Si un homme s’offense, qu’il jette le gant, je n’en ai cure. Je ne te dois rien (lecteur), je n’attends de toi aucune faveur, je suis indépendant, je n’ai pas peur.
Non, je me rétracte, ce n’est pas vrai, cela me touche, j’ai peur, je confesse ma faute, je reconnais ma très grave offense :
Motos praestat –[Apaisons d’abord la mer agitée, je suis allé trop loin, j’ai parlé sottement et trop vite, de manière malavisée, absurde, j’ai fait l’anatomie de ma propre folie.
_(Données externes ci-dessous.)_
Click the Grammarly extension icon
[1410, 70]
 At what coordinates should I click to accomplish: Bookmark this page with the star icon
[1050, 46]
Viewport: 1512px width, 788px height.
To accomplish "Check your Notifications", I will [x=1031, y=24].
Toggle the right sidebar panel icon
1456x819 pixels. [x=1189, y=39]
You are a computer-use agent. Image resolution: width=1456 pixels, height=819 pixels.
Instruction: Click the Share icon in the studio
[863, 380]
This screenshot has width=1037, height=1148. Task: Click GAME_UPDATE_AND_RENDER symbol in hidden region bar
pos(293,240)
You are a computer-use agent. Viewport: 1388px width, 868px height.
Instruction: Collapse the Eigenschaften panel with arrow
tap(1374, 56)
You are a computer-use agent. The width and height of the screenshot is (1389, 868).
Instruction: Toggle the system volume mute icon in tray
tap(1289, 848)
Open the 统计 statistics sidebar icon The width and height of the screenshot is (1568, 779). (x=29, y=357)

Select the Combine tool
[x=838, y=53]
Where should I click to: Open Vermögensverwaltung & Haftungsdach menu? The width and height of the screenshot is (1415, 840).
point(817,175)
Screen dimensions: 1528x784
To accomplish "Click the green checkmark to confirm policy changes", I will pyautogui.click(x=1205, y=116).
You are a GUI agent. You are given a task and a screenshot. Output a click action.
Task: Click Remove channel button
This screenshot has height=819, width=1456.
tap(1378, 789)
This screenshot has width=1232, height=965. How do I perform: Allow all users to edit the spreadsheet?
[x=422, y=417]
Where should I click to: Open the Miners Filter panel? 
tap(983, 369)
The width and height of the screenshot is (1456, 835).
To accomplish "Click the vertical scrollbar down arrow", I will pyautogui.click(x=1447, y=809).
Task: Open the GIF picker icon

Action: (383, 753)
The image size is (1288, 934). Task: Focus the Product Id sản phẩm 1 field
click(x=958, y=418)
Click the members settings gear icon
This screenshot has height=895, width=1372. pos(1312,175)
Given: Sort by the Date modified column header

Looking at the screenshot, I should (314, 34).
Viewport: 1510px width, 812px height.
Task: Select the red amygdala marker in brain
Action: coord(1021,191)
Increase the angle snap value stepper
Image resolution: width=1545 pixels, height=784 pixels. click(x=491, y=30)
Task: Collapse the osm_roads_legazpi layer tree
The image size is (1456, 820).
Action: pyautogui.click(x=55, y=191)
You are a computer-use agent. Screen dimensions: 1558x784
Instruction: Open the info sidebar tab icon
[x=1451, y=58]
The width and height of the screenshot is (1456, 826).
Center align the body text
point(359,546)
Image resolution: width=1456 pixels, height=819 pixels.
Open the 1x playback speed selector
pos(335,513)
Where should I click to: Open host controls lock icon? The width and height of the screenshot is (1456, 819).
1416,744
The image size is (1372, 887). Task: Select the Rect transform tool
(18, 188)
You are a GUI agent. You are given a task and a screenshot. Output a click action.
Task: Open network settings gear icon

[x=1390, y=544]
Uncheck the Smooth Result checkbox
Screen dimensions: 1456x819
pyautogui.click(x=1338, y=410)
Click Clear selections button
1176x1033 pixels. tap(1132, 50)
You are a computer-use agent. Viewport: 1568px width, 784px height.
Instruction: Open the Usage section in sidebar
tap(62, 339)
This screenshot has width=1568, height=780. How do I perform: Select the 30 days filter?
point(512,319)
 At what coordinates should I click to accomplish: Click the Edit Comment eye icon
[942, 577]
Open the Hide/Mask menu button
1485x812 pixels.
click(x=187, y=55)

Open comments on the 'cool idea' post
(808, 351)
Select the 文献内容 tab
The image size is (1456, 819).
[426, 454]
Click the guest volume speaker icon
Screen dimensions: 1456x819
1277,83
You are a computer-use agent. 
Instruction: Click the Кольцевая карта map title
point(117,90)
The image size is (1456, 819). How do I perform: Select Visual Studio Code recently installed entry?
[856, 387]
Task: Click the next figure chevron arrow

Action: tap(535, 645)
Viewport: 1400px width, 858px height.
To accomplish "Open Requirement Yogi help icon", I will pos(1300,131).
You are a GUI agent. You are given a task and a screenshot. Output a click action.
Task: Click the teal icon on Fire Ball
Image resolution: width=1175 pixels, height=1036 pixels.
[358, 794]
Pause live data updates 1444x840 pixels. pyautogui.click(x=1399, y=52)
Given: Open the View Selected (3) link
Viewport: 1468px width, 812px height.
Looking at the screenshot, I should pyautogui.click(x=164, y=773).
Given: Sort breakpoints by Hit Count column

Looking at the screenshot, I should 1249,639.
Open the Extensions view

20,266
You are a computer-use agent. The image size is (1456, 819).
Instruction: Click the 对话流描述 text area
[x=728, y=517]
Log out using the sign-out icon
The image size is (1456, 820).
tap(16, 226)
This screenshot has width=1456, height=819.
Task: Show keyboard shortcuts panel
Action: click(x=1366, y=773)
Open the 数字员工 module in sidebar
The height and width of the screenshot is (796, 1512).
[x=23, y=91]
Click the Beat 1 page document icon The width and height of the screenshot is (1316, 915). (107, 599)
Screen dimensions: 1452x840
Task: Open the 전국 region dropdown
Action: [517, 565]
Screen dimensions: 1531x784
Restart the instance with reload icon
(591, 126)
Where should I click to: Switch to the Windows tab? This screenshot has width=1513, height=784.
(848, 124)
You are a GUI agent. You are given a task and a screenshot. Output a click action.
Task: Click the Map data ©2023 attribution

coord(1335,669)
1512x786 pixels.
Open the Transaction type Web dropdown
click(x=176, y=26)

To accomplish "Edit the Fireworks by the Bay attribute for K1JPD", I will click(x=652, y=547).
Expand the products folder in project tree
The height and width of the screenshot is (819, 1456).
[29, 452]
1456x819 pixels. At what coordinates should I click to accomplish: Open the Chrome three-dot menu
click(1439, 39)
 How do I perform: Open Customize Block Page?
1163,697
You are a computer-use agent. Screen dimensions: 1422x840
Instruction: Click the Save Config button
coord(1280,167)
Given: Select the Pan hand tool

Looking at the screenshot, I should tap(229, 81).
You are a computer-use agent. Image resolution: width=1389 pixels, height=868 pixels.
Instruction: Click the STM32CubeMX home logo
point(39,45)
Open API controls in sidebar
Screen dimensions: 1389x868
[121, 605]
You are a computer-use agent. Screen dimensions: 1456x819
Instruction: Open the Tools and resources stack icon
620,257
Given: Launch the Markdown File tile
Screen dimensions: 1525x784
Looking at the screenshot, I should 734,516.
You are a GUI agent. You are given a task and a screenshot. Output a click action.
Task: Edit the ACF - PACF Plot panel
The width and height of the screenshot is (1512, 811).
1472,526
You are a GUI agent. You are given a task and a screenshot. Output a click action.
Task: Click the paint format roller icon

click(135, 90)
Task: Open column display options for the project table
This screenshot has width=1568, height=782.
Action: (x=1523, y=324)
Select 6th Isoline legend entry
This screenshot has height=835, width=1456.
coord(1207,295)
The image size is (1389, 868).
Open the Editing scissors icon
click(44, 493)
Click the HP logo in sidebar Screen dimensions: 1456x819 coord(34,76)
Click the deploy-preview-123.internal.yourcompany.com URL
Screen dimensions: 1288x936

Et voilà que, soudainement, j’ai l’impression de m’éveiller comme après un rêve ; j’ai eu une crise de délire, de fantasmes, je battais la campagne, j’ai insulté la plupart des hommes, j’en ai maltraité certains, offensé d’autres, je me suis fait du tort à moi-même ; et maintenant que j’ai recouvré la raison et que j’entrevois mon erreur, je m’écrie avec Orlando, Solvite me –[Pardonnez-moi, pardonnez, o boni –[ô mes bons amis, le passé, et je ferai amende honorable dans le futur ; je vous promets un discours plus sobre dans le traité qui suit.
Si par faiblesse, folie, passion, mécontentement, ignorance, j’ai parlé de travers, que cela soit oublié et pardonné. Je reconnais que Tacite dit vrai, Asperae facetiae –[une plaisanterie amère laisse derrière elle un arrière-goût. Et comme le faisait remarquer l’honorable Francis Bacon : si les hommes craignent l’esprit du satiriste, lui craint leur mémoire. Je peux à juste titre craindre le pire et, bien que j’espère n’avoir offensé personne, j’implorerai néanmoins votre pardon en empruntant les mots de Médée :
Illud jam voce –
Dans mes dernières paroles, voici ce que je désire : Que ce que j’ai dit sous le coup de la passion ou de mon ire
Puisse être oublié, et que l’on garde de nous,
À l’avenir, un souvenir plus doux.
Je demande instamment à chaque homme en particulier, comme Scaliger le fit avec Cardan, de ne pas s’offenser. Je conclurai en le citant : Si me cognitum haberes –[si tu connaissais ma modestie et ma naïveté, tu me pardonnerais aisément ce qui est ici malvenu de ma part ou mal reçu de la tienne. Si, en disséquant cette sombre humeur, ma main a dérapé, si, comme un apprenti peu habile, j’incise trop profond, je coupe à travers la peau et, sans m’en rendre compte, la fais saigner, ou si je fais une entaille à côté, pardonne une main peu agile, un scalpel peu précis : il est très difficile de garder un ton uniforme, une méthode constante, sans faire parfois un écart. Difficile est –[il est ardu de ne pas écrire une satire car il y a tant de diversions, tant de perturbations internes qui nous dérangent, et parfois les meilleurs peuvent se tromper ; aliquando bonus –[parfois l’excellent Homere fait une sieste, il est impossible de ne pas aller trop loin lorsqu’il y a tant de choses à dire ; opere in longo –[durant un si long travail, un court repos est permis. Mais qu’ai-je besoin de dire tout cela ? J’espère qu’il n’y aura aucune matière à offense ; s’il y en a, Nemo aliquid recognoscat –[Que nul ne prenne ces choses personnellement, il ne s’agit que de fictions. Si quiconque est offensé, je renierai tout, c’est là mon dernier refuge, je me rétracterai, je démentirai tout ce que j’ai dit, et je m’excuserai avec autant de facilité qu’il m’accuse ; mais, gentil lecteur, je crois en ta bienveillante approbation et en tes bonnes grâces. C’est, par conséquent, avec un espoir et une confiance renforcés que je commence.